═══ Input records

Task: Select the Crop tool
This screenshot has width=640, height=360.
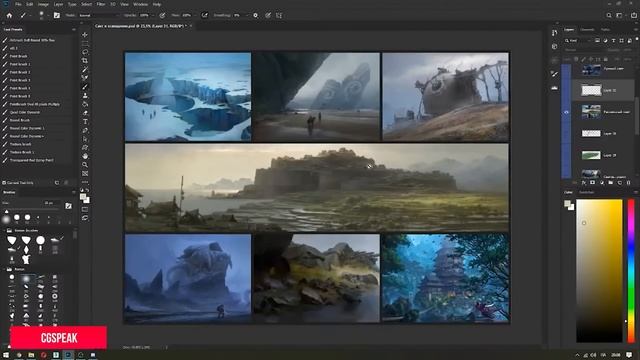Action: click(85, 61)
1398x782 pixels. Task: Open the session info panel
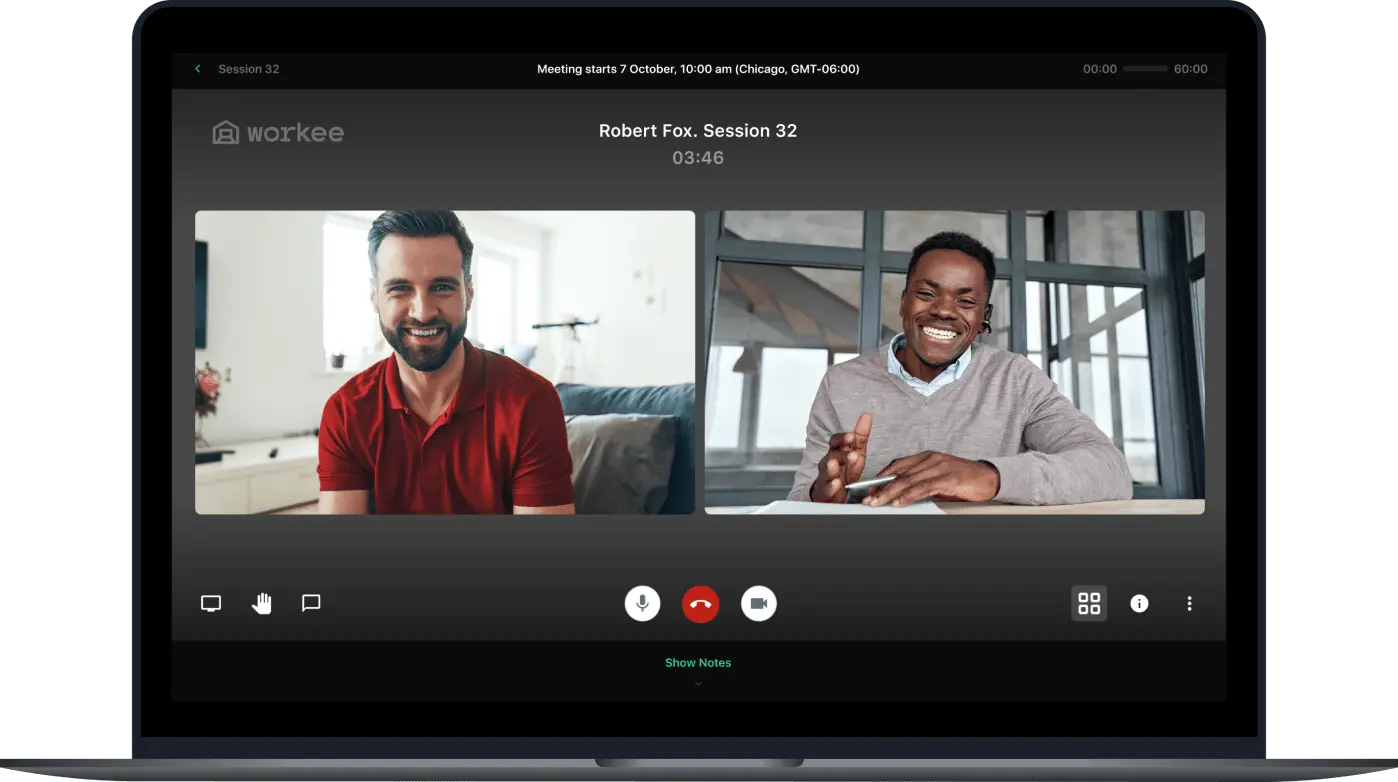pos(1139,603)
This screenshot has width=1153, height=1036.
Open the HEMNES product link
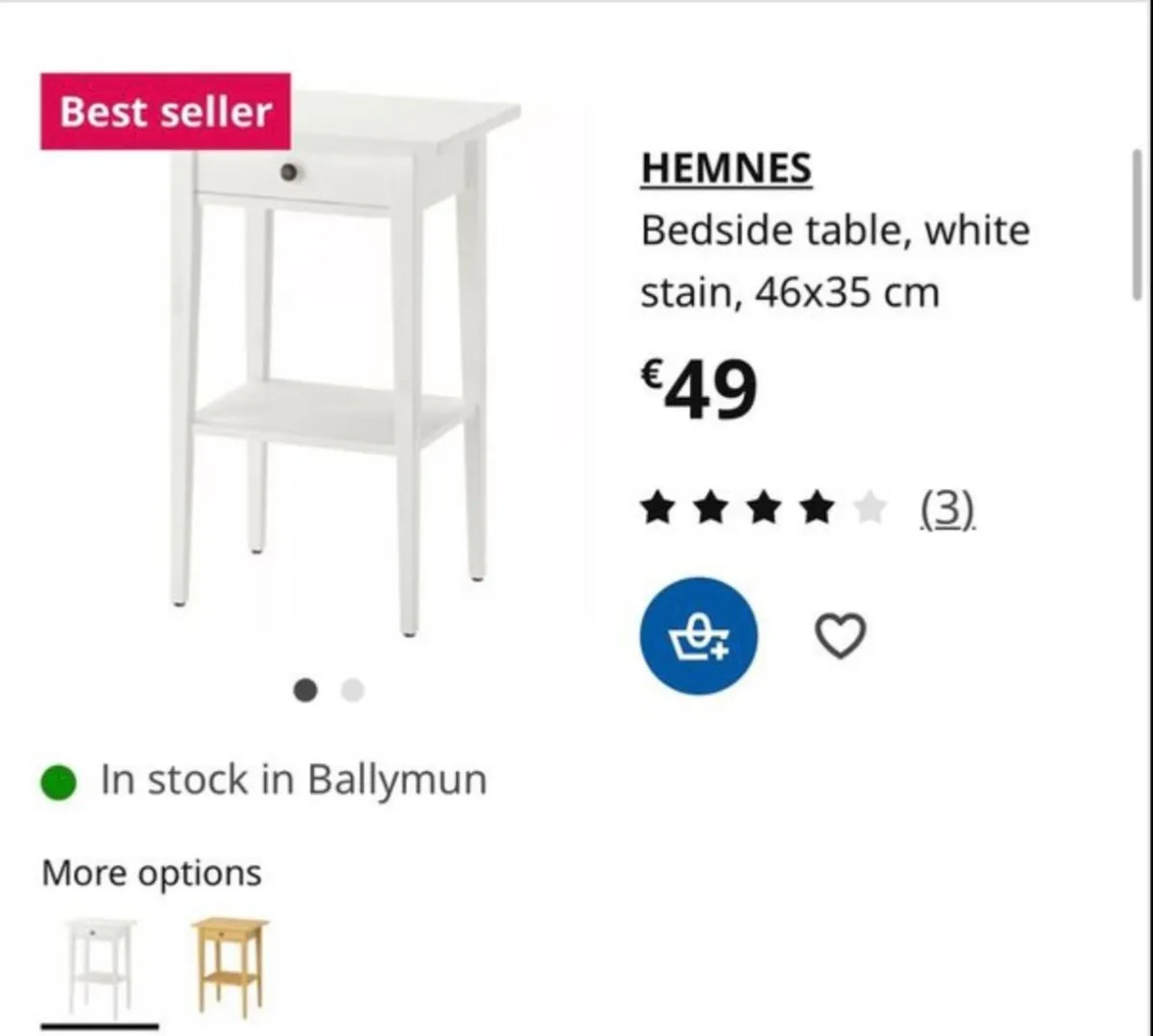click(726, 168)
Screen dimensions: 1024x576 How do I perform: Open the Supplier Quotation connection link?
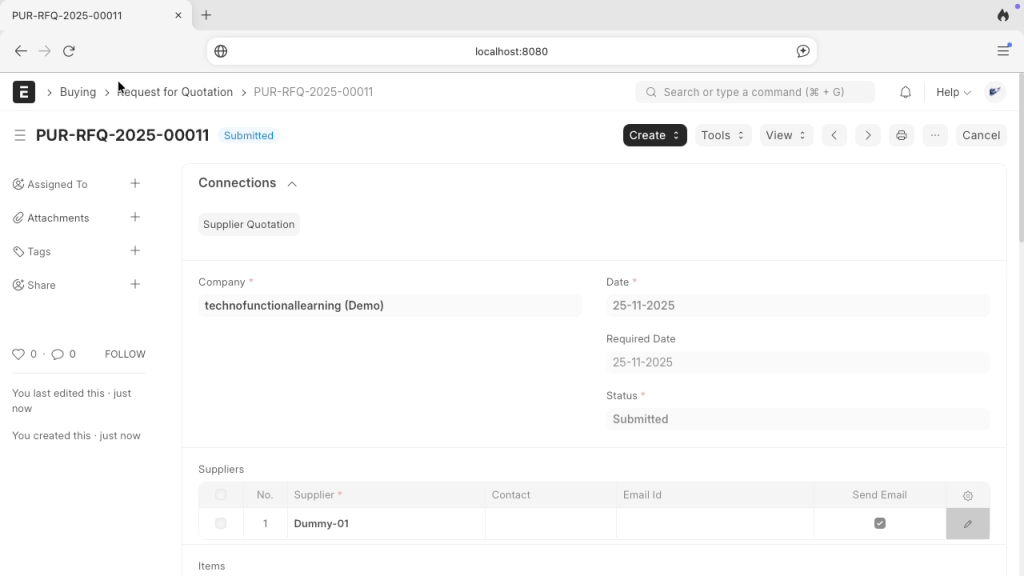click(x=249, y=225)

══════

What is required: Retype the entries exactly, skipping every picture.

Solution for this task:
Task: Select the Crop tool
This screenshot has width=640, height=360.
Action: click(85, 61)
1398x782 pixels. Task: Open the session info panel
pos(1139,603)
This screenshot has width=1153, height=1036.
Open the HEMNES product link
click(726, 168)
Screen dimensions: 1024x576 How do I perform: Open the Supplier Quotation connection link?
click(x=249, y=225)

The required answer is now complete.